§ **Exercise goal**
Copy the complete listing exactly as shown.

**** Data extract

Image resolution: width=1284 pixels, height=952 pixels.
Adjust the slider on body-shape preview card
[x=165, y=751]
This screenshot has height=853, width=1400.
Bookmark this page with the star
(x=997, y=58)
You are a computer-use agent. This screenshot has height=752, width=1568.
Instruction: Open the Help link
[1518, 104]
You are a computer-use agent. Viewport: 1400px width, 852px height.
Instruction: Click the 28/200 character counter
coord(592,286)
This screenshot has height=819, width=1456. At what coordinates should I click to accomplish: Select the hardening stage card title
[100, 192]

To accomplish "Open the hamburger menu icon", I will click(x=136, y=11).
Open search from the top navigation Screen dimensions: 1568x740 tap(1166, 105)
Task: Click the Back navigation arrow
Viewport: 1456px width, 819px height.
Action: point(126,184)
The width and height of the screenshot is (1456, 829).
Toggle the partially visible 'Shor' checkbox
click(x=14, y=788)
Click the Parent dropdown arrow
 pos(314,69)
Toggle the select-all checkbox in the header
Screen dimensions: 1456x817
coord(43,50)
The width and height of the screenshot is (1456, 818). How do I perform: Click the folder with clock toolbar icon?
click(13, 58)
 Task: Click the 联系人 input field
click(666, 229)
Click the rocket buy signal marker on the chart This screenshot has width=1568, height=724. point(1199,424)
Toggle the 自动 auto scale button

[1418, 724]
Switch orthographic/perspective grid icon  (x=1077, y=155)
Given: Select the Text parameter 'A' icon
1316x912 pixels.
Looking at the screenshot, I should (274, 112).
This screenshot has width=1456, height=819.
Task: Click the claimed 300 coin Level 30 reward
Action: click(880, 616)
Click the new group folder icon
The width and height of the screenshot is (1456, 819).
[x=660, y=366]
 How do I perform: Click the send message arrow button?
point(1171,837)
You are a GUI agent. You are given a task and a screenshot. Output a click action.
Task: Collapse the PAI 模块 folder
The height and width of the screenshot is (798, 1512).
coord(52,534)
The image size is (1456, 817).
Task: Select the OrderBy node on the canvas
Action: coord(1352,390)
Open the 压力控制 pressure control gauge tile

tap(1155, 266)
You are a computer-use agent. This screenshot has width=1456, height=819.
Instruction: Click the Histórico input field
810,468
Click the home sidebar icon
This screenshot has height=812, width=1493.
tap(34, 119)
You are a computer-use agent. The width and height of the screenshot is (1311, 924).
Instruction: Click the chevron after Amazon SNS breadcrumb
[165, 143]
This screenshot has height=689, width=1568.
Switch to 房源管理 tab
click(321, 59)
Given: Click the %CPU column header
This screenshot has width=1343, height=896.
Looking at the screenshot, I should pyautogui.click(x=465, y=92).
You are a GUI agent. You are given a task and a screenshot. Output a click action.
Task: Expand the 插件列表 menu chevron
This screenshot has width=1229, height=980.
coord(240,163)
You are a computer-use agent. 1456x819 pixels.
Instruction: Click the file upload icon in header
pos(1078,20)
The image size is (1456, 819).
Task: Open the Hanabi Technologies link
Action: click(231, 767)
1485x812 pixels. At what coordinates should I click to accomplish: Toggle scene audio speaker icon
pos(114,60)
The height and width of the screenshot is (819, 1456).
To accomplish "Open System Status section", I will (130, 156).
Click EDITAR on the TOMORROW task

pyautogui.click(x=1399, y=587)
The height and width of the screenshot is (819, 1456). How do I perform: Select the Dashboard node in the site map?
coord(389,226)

********

§ **Written response**
Image resolution: width=1284 pixels, height=952 pixels.
Adjust the slider on body-shape preview card
[x=165, y=751]
This screenshot has height=853, width=1400.
Bookmark this page with the star
(x=997, y=58)
You are a computer-use agent. This screenshot has height=752, width=1568.
Instruction: Open the Help link
[1518, 104]
You are a computer-use agent. Viewport: 1400px width, 852px height.
Instruction: Click the 28/200 character counter
coord(592,286)
This screenshot has height=819, width=1456. At what coordinates should I click to accomplish: Select the hardening stage card title
[100, 192]

To accomplish "Open the hamburger menu icon", I will click(x=136, y=11).
Open search from the top navigation Screen dimensions: 1568x740 tap(1166, 105)
Task: Click the Back navigation arrow
Viewport: 1456px width, 819px height.
Action: point(126,184)
The width and height of the screenshot is (1456, 829).
Toggle the partially visible 'Shor' checkbox
click(x=14, y=788)
Click the Parent dropdown arrow
 pos(314,69)
Toggle the select-all checkbox in the header
Screen dimensions: 1456x817
coord(43,50)
The width and height of the screenshot is (1456, 818). How do I perform: Click the folder with clock toolbar icon?
click(13, 58)
 Task: Click the 联系人 input field
click(666, 229)
Click the rocket buy signal marker on the chart This screenshot has width=1568, height=724. point(1199,424)
Toggle the 自动 auto scale button

[1418, 724]
Switch orthographic/perspective grid icon  (x=1077, y=155)
Given: Select the Text parameter 'A' icon
1316x912 pixels.
Looking at the screenshot, I should (274, 112).
This screenshot has width=1456, height=819.
Task: Click the claimed 300 coin Level 30 reward
Action: click(880, 616)
Click the new group folder icon
The width and height of the screenshot is (1456, 819).
[x=660, y=366]
 How do I perform: Click the send message arrow button?
point(1171,837)
You are a GUI agent. You are given a task and a screenshot. Output a click action.
Task: Collapse the PAI 模块 folder
The height and width of the screenshot is (798, 1512).
coord(52,534)
The image size is (1456, 817).
Task: Select the OrderBy node on the canvas
Action: coord(1352,390)
Open the 压力控制 pressure control gauge tile

tap(1155, 266)
You are a computer-use agent. This screenshot has width=1456, height=819.
Instruction: Click the Histórico input field
810,468
Click the home sidebar icon
This screenshot has height=812, width=1493.
tap(34, 119)
You are a computer-use agent. The width and height of the screenshot is (1311, 924).
Instruction: Click the chevron after Amazon SNS breadcrumb
[165, 143]
This screenshot has height=689, width=1568.
Switch to 房源管理 tab
click(321, 59)
Given: Click the %CPU column header
This screenshot has width=1343, height=896.
Looking at the screenshot, I should pyautogui.click(x=465, y=92).
You are a GUI agent. You are given a task and a screenshot. Output a click action.
Task: Expand the 插件列表 menu chevron
This screenshot has width=1229, height=980.
coord(240,163)
You are a computer-use agent. 1456x819 pixels.
Instruction: Click the file upload icon in header
pos(1078,20)
The image size is (1456, 819).
Task: Open the Hanabi Technologies link
Action: click(231, 767)
1485x812 pixels. At what coordinates should I click to accomplish: Toggle scene audio speaker icon
pos(114,60)
The height and width of the screenshot is (819, 1456).
To accomplish "Open System Status section", I will (130, 156).
Click EDITAR on the TOMORROW task

pyautogui.click(x=1399, y=587)
The height and width of the screenshot is (819, 1456). How do I perform: Select the Dashboard node in the site map?
coord(389,226)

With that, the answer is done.